Authors: Núria Arimany Serrat, Xavier Ferràs Hernández, Petra A. Nylund, Eric Viardot

Abstract:

Innovation is an increasingly important antecedent to firm competitiveness and growth. Successful innovation, however, requires a significant financial commitment and the means of financing accessible to the firm may affect its ability to innovate. The access to equity financing such as venture capital has been connected to innovativeness for young firms. For established enterprises, debt financing of innovation may be a more realistic option. Continuous innovation and growth would otherwise require a constant increase of equity. We, therefore, investigate the relation between debt financing and innovation for large firms and hypothesize that those firms that carry more debt will be more innovative. The need for debt financing of innovation may be reduced for very profitable firms, which can finance innovation with cash flow. We thus hypothesize a moderating effect of profitability on the relationship between debt financing and innovation. We carry out an empirical investigation using a longitudinal data set including 167 large European firms over five years, resulting in 835 firm years.

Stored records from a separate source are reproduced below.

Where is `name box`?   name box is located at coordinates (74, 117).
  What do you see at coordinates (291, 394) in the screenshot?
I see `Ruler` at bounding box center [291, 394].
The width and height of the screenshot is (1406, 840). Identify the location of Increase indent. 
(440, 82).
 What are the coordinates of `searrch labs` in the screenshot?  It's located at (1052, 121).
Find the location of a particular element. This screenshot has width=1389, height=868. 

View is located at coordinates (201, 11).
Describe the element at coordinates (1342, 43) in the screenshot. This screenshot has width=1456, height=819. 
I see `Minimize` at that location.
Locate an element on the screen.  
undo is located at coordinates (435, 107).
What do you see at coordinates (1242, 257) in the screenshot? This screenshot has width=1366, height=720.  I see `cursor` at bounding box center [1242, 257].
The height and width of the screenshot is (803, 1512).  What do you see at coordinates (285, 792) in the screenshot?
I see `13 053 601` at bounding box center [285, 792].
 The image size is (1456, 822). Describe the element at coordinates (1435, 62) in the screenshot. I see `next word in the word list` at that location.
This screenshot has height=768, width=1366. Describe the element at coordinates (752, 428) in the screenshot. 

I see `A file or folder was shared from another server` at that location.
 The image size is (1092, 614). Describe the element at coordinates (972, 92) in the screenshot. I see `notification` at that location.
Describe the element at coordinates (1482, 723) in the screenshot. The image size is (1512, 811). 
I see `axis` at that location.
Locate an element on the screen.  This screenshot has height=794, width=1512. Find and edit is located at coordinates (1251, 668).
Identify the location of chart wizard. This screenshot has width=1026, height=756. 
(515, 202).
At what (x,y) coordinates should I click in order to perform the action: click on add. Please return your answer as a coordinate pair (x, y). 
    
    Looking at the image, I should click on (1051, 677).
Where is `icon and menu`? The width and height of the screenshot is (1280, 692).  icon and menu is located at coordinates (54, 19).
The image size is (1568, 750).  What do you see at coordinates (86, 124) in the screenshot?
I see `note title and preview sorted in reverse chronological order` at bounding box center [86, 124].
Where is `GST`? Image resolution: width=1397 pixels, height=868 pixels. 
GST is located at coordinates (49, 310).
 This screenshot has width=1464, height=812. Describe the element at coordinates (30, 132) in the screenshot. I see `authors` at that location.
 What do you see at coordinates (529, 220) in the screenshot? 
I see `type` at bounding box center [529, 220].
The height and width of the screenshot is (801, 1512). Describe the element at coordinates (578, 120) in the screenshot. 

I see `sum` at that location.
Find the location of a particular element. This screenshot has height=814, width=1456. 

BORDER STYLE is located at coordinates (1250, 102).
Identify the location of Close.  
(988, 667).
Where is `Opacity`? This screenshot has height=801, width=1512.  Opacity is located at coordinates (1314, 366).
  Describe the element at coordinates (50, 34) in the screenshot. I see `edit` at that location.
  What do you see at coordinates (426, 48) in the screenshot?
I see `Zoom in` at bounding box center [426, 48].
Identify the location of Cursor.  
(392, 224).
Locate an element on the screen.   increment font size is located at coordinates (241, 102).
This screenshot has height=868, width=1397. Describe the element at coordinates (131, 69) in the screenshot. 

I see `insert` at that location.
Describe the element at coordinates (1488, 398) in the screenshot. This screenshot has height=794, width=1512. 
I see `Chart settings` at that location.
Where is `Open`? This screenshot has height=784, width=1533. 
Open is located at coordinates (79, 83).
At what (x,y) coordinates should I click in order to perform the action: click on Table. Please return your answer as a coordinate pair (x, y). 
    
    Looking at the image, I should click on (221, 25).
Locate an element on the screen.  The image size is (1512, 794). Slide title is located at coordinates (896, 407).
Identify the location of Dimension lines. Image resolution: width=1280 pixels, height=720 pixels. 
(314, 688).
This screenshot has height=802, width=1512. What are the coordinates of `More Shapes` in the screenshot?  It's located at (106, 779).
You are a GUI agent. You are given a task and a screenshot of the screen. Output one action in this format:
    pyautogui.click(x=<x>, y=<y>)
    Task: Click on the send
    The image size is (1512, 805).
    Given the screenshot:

We apply generalized least squares (GLS) regression with fixed firm effects to control for firm heterogeneity. The findings support our hypotheses and we conclude that access to debt finding is an important antecedent of innovation, with profitability as a moderating factor. The results do however differ across national innovation systems and we find a strong relationship for British, Dutch, French, and Italian firms but not for German and Spanish entities. We discuss differences in the national systems of innovation and financing which contextualize the variations in the findings and thus make a nuanced contribution to the research in innovation financing. The cross-country differences calls for differentiated advice to managers, institutions, and researchers depending on the national context.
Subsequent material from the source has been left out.